Profit-taking continues in Oil after the Fed’s hawkish hold
Oil prices are trending lower for a third day, with the Fed’s hawkish hold on Wednesday seemingly compounding fears that appeared to build in the run-up to the decision. The central bank was always likely to position itself as hawkish but perhaps the dot plot was more so than many anticipated.
And ultimately, while the US economy showing resilience may be viewed as a positive in the short term as it supports demand, if that then prompts the Fed to tighten further and hold rates higher for longer, it risks tipping the economy over the edge and into recession. And it seems it’s those fears that are now weighing on crude prices after such a powerful rally over the last four weeks.
I’m not convinced that will be enough to trigger a significant reversal in crude prices, but rather provide an excuse for some profit-taking after such a huge rally. The fact remains that the market is tight and running a large deficit. Until that changes, prices could remain elevated, and talk of $100 Brent won’t go away.
Gold pares gains but are traders convinced by Fed forecasts?
The Fed’s hawkish hold didn’t prove too popular with gold bulls either despite some apparent optimism ahead of the release. Gold rallied toward $1,950 in the run-up to the decision, in line with the highs from earlier this month, before giving all of the day’s pre-release gains back and ending it in the red.
It’s trading a little lower once more and, depending on how seriously traders are taking the Fed’s dot plot, could be at risk of testing last week’s lows around $1,900. Ultimately, until we get more data, that’s what it all comes down to. Will traders accept the forecasts or do they view them as a hawkish move to manage expectations, the latter of which could continue to support the yellow metal until we have more data.

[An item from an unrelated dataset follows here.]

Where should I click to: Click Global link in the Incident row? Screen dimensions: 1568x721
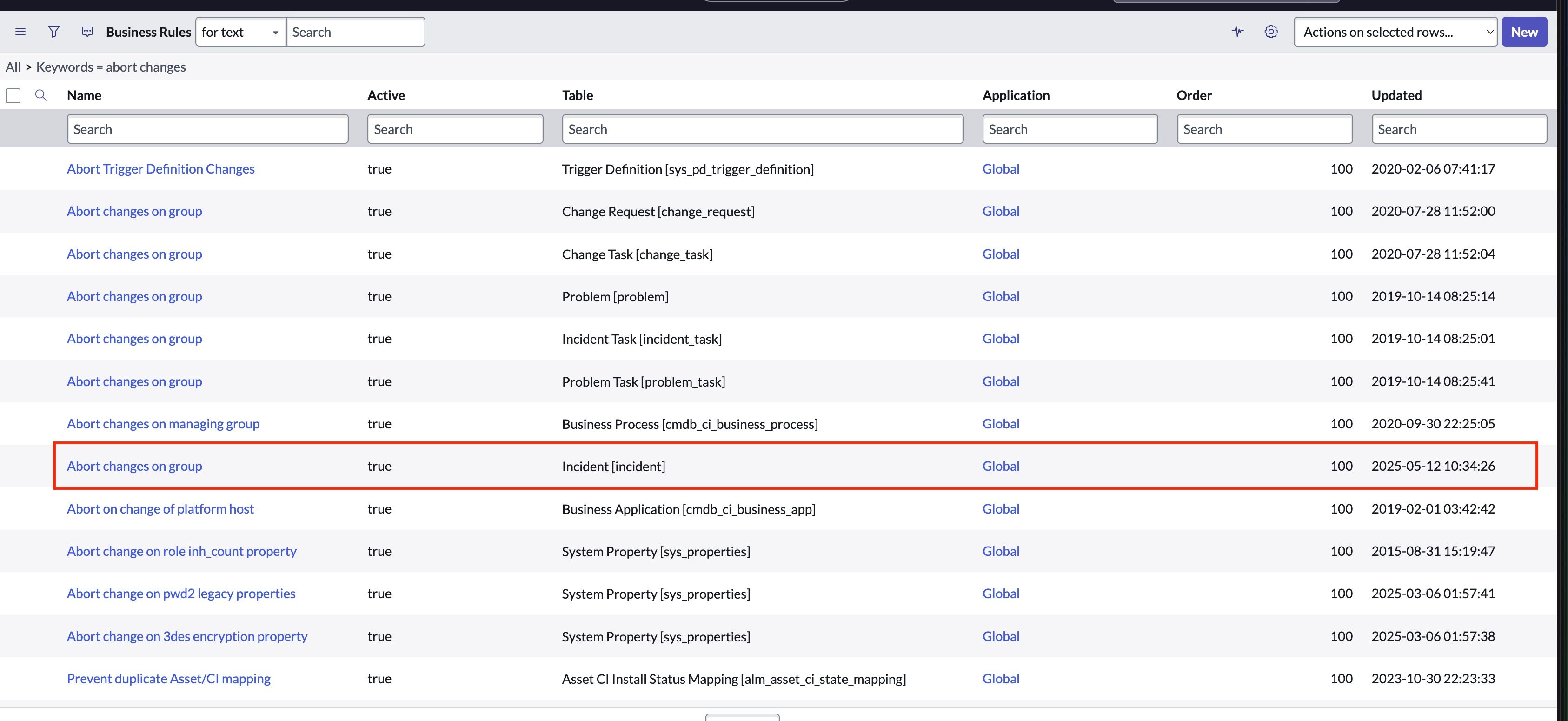click(1000, 466)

Bitcoin edges lower but there are bigger things to focus on
Bitcoin is trending a little lower, roughly aligned with how other risk assets have performed in the aftermath of the Fed decision. Broadly speaking though not a lot has changed for bitcoin recently. There’s been some bursts of volatility but price-wise, it’s just fluctuating primarily between $25,000 and $27,500. Perhaps it’s simply a case of traders awaiting more ETF news, or other catalysts within the space, as the post-Fed move wasn’t particularly significant.